= Énoncé =
Recopiez mot pour mot le passage de l'article ci-dessous sur le rachat de l'ESJ Paris, en commençant par « Grâce à cette » et en allant jusqu'à « cofondateur de Mediapart. ».

Des milliardaires « déjà maîtres des médias privés »

La Financière Agache (propriété de Bernard Arnault, qui possède aussi Le Parisien et les Échos) et Bayard presse (La Croix, Phosphore) font également partie des repreneurs. La présidence de l’établissement est par ailleurs confiée à Vianney d’Alançon (présent dans les repreneurs via sa structure, Financière de La Lance), un entrepreneur catholique derrière Rocher Mistral, sorte de Puy du Fou provençal.

Grâce à cette opération, l’école non reconnue clame vouloir « renforcer sa position de référence dans le domaine de l’enseignement journalistique, en particulier en économie ».

Mais au-delà du projet affiché en soi, c’est l’identité des repreneurs qui inquiète surtout. En effet, plusieurs journalistes ont aussitôt dénoncé le rachat sur X, à commencer par Edwy Plenel. « Déjà maîtres des médias privés, nos oligarques prennent possession de la plus vieille école de journalisme, l’ESJ Paris. Dans le lot, Bernard Arnault, Vincent Bolloré, Rodolphe Saadé, les Dassault… », écrit le cofondateur de Mediapart.

« Fabrique des soldats du journalisme de caste »

Vincent Bolloré, qui a accumulé les rachats de titres de presse ces dernières années, est notamment connu pour parfois interférer dans le travail des journalistes et les organigrammes des rédactions. Comme lorsqu’il avait maintenu l’arrivée de Geoffroy Lejeune, venu de Valeurs actuelles, à la tête du Journal du dimanche, malgré une énorme fronde en interne. Ou quand Paris Match avait publié en Une la photo d’une crèche pour son numéro de Noël 2023, ce qui avait fait tousser beaucoup de journalistes du titre.

= Données enregistrées =
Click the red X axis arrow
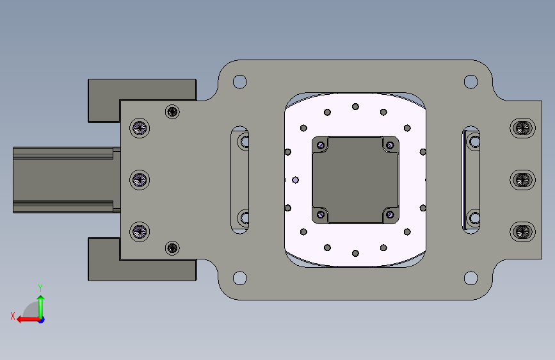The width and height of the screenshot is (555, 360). pyautogui.click(x=28, y=320)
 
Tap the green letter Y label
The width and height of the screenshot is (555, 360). pyautogui.click(x=40, y=288)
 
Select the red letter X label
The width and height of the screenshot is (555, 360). pyautogui.click(x=13, y=316)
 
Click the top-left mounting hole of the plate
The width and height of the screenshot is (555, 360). pyautogui.click(x=240, y=81)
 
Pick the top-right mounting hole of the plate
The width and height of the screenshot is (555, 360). pyautogui.click(x=471, y=81)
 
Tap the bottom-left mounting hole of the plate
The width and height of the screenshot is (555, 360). pyautogui.click(x=240, y=278)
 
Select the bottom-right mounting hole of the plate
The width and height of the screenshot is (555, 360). pyautogui.click(x=471, y=278)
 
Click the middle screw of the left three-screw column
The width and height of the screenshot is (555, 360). pyautogui.click(x=140, y=180)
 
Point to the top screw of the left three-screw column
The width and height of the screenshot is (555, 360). pyautogui.click(x=140, y=128)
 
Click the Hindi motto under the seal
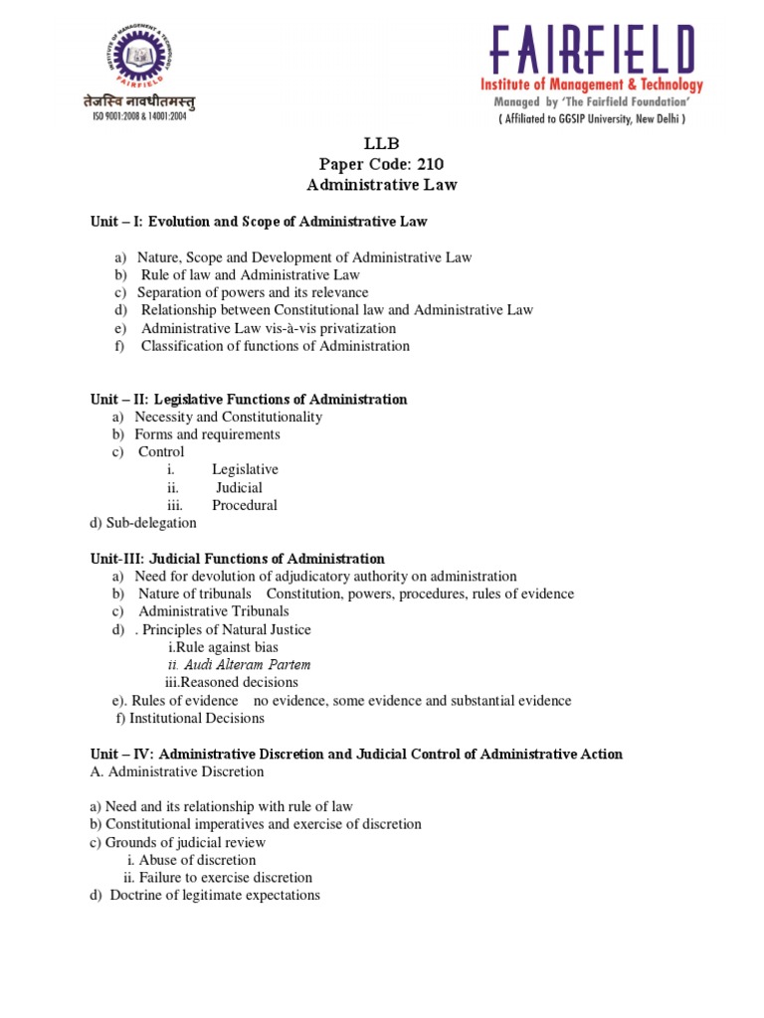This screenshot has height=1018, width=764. tap(139, 99)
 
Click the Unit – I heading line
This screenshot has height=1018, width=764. tap(259, 221)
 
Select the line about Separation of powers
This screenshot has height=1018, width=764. tap(253, 292)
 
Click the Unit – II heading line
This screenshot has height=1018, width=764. tap(249, 399)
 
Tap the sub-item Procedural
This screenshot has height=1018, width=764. tap(244, 505)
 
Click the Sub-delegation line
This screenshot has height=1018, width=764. tap(143, 523)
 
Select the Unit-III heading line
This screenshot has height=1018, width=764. tap(238, 559)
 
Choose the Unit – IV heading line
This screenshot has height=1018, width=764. tap(357, 755)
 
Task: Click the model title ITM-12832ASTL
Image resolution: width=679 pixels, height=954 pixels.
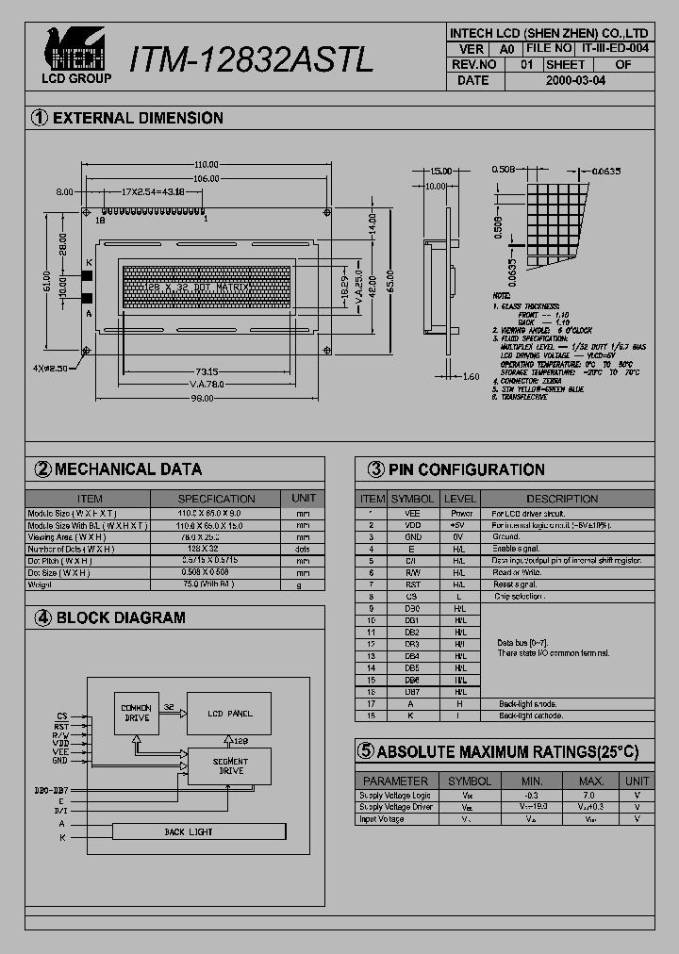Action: tap(251, 58)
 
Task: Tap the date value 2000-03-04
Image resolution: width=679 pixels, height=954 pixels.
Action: tap(576, 81)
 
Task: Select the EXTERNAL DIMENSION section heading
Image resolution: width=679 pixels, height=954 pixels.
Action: tap(138, 119)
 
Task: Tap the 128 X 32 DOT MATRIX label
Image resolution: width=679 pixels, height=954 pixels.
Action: tap(205, 286)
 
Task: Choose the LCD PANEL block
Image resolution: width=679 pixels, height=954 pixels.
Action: tap(228, 713)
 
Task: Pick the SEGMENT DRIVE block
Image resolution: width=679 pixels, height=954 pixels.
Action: tap(231, 765)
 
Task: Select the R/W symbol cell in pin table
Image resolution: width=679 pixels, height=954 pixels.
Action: tap(413, 572)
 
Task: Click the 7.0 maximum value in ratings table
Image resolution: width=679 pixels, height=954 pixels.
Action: tap(591, 796)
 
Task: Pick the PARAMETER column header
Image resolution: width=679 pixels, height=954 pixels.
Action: tap(395, 781)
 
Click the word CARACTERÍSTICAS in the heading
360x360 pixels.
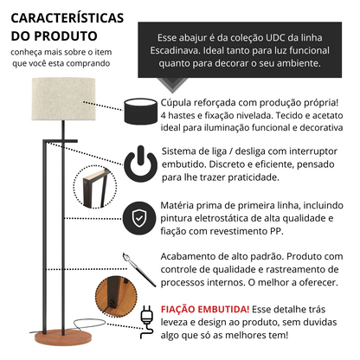(68, 18)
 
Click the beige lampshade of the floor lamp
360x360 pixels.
(63, 99)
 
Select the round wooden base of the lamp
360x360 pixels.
(63, 338)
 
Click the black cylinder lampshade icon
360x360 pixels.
(141, 111)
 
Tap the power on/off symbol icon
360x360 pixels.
(141, 164)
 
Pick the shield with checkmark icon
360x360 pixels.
(139, 218)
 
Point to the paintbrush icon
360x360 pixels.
(138, 270)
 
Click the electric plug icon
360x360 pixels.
(147, 322)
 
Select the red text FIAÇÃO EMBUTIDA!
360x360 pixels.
(205, 309)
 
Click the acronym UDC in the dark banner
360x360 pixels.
(275, 38)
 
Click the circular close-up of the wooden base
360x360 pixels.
(116, 296)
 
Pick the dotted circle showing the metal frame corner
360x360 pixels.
(95, 187)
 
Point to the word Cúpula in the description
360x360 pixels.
(176, 103)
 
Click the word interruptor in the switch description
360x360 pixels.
(313, 151)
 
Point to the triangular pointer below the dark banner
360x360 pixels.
(172, 84)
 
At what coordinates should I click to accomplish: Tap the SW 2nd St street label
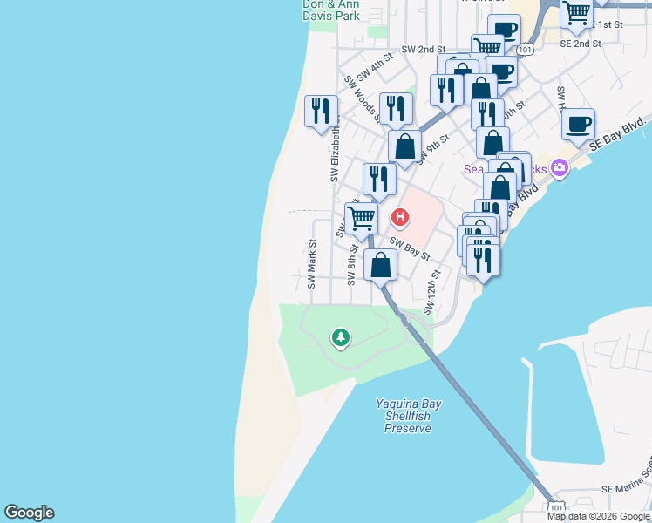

= Réponse complète =
Grâce à cette opération, l’école non reconnue clame vouloir « renforcer sa position de référence dans le domaine de l’enseignement journalistique, en particulier en économie ».

Mais au-delà du projet affiché en soi, c’est l’identité des repreneurs qui inquiète surtout. En effet, plusieurs journalistes ont aussitôt dénoncé le rachat sur X, à commencer par Edwy Plenel. « Déjà maîtres des médias privés, nos oligarques prennent possession de la plus vieille école de journalisme, l’ESJ Paris. Dans le lot, Bernard Arnault, Vincent Bolloré, Rodolphe Saadé, les Dassault… », écrit le cofondateur de Mediapart.